Your answer should consist of the lines in the listing that hold "will".

------ Data to use

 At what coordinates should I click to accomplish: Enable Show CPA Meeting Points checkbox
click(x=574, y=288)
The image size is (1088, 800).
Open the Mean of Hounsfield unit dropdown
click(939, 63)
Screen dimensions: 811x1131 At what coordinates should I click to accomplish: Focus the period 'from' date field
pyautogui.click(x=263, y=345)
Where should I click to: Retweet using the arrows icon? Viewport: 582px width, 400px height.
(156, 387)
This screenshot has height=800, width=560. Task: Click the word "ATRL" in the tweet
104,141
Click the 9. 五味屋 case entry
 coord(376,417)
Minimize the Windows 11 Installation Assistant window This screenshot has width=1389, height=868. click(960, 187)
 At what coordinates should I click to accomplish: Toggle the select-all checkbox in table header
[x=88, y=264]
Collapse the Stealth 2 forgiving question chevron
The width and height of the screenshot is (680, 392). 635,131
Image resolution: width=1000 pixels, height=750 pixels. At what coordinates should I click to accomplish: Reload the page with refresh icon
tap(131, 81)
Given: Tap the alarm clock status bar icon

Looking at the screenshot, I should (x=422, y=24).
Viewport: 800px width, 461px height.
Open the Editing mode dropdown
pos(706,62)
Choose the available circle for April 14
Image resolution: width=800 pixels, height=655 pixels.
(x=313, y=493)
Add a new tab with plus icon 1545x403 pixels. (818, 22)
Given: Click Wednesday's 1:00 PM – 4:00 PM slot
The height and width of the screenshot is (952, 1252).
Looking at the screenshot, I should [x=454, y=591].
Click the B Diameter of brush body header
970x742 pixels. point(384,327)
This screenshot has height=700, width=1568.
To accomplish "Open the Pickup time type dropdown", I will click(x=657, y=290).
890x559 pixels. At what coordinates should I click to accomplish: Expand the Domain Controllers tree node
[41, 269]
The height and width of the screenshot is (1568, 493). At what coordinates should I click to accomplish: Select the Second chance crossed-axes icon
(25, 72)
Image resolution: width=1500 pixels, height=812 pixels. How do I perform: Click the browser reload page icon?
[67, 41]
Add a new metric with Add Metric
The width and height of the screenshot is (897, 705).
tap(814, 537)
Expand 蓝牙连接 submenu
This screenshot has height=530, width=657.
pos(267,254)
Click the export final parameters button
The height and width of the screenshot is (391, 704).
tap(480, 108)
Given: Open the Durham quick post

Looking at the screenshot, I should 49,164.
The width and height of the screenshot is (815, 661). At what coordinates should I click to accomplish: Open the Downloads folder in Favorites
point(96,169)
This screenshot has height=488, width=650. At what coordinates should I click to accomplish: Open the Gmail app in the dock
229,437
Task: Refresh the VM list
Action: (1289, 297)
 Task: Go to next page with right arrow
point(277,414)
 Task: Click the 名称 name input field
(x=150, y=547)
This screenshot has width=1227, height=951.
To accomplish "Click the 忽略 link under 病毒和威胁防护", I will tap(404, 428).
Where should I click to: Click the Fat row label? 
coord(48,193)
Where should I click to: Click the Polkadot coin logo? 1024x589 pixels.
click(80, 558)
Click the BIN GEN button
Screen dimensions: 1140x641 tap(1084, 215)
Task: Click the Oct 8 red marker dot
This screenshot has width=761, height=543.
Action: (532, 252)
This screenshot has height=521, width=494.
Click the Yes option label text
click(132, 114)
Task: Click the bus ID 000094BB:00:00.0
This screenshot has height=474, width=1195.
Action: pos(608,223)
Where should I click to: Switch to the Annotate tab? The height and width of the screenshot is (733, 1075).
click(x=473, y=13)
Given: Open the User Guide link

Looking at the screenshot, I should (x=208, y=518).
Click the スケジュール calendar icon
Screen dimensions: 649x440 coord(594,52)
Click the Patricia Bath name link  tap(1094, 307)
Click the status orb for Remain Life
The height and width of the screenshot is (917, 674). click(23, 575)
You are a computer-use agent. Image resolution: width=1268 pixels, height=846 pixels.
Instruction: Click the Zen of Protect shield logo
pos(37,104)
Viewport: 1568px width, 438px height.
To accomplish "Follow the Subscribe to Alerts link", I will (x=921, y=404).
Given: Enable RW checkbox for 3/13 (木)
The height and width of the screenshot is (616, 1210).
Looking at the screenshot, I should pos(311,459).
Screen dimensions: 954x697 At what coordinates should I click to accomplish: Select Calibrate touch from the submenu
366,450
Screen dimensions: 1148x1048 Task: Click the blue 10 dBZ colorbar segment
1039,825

------------

Written reply -
To accomplish "Open the Pickup time type dropdown", I will click(x=657, y=290).
To accomplish "Click the 忽略 link under 病毒和威胁防护", I will tap(404, 428).
To accomplish "Follow the Subscribe to Alerts link", I will (x=921, y=404).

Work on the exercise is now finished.